Solution: Established strict naming convention for subnet parameters:
- DevOps creates:
/mno/subnets/OPERATOR_NAME_SUBNET_ID - Application reads this exact parameter name
- Prevents spelling mistakes and ensures consistency
3. Handle Both Static and Dynamic IP Requirements
Learning: Not all MNOs have the same IP whitelisting capabilities.
Solution: Built hybrid architecture supporting both:
- ECS Fargate for MNOs accepting CIDR ranges (majority of cases)
- EC2 instances for MNOs requiring single static IPs (rare but necessary)
4. Cross-Account Testing is Critical
Learning: Production VPN connectivity must be testable from non-production environments.
Solution: Share production VPC subnets with dev/staging accounts using resource sharing. This allows developers to test actual network connectivity without deploying to production.
5. Configuration-Driven Design is Key
Learning: Hardcoding MNO-specific logic leads to unmaintainable code.
Solution: Externalize all MNO-specific configurations:
- API endpoints, ports, protocols
- Phone number patterns for routing
- Deployment resource type (ECS vs EC2)
- Custom request/response handlers
6. Secrets Management from Day One
Learning: Never store credentials in code or configuration files.
Solution: Use managed secrets service from the beginning:
- Store credentials in secrets manager
- Use IAM roles for access control
- Rotate credentials regularly
- Separate secrets per environment
7. Network Troubleshooting is Complex
Pitfall: When API calls fail, determining if it’s network, VPN, firewall, or application issue is challenging.

# DATA EXTRACT:
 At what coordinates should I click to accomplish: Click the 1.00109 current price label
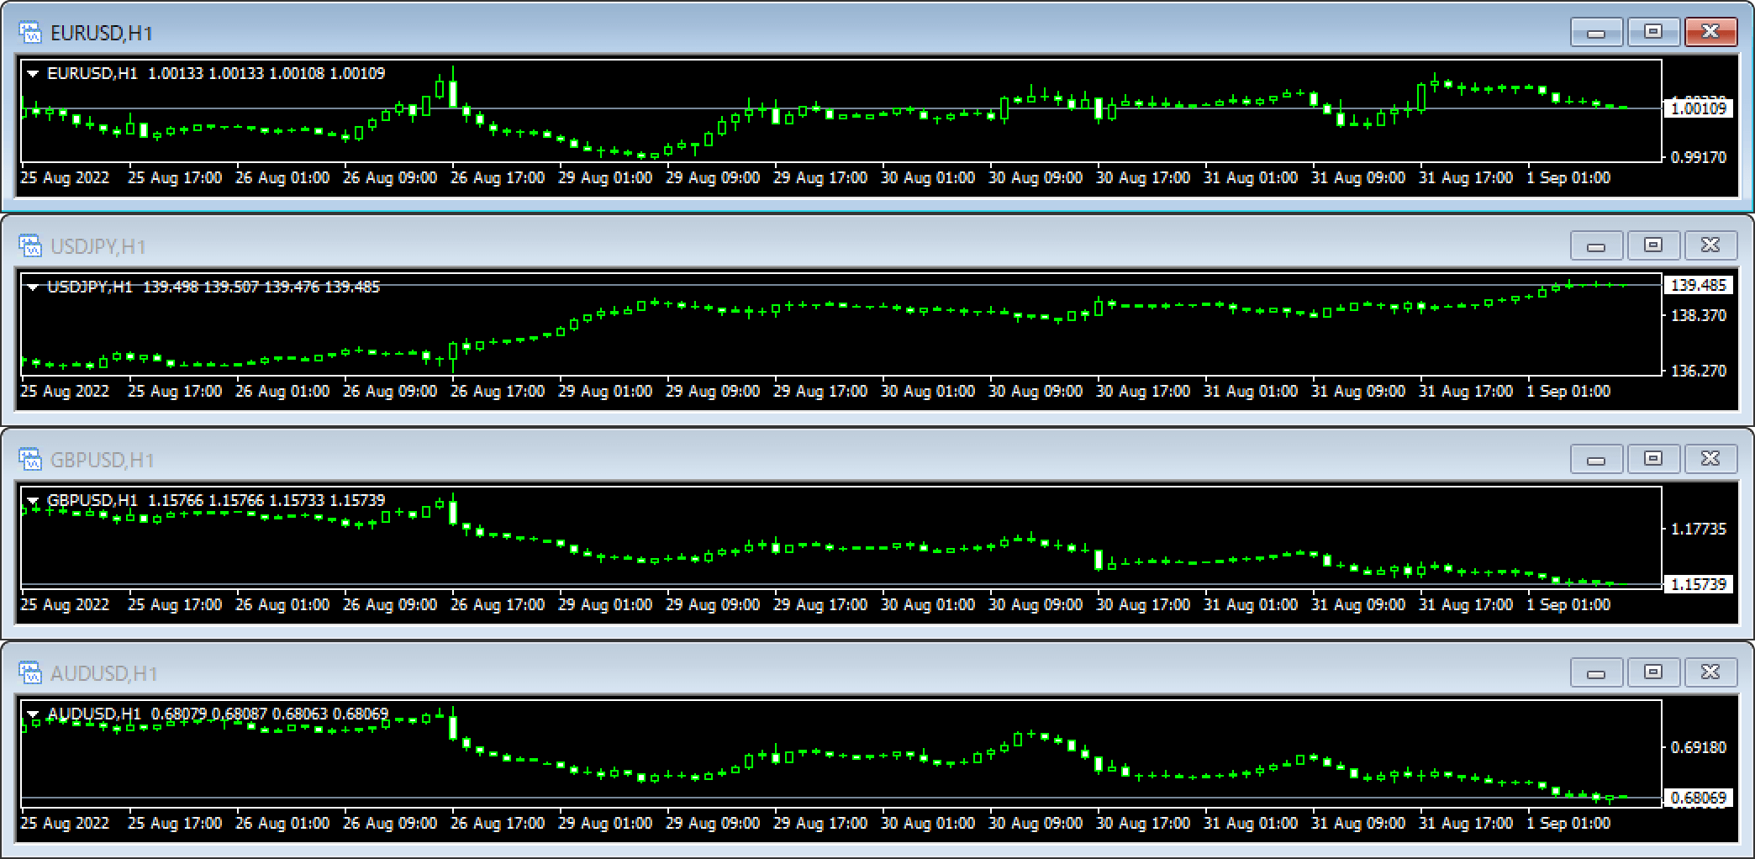[x=1698, y=108]
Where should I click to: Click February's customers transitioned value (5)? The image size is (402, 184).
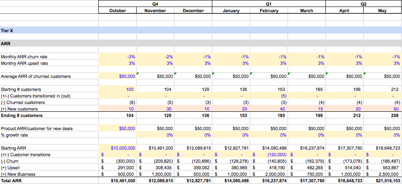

# TASK INSTRUCTIONS:
1. In the MNO integration notes, condense the paragraph beginning "Solution: Share production VPC subnets" into a single shorter sentence that keeps its main facts.
2. Name every numbered lesson heading that appears in the MNO integration notes.
3. Reproduce the MNO integration notes from "Solution: Share production" to "or configuration files.", word for word.

# ANSWERS FOR THE EXERCISE:
1. Sharing production VPC subnets with dev/staging accounts through resource sharing lets developers test real network connectivity without deploying to production.

2.
- Handle Both Static and Dynamic IP Requirements
- Cross-Account Testing is Critical
- Configuration-Driven Design is Key
- Secrets Management from Day One
- Network Troubleshooting is Complex

3.
Solution: Share production VPC subnets with dev/staging accounts using resource sharing. This allows developers to test actual network connectivity without deploying to production.
5. Configuration-Driven Design is Key
Learning: Hardcoding MNO-specific logic leads to unmaintainable code.
Solution: Externalize all MNO-specific configurations:
- API endpoints, ports, protocols
- Phone number patterns for routing
- Deployment resource type (ECS vs EC2)
- Custom request/response handlers
6. Secrets Management from Day One
Learning: Never store credentials in code or configuration files.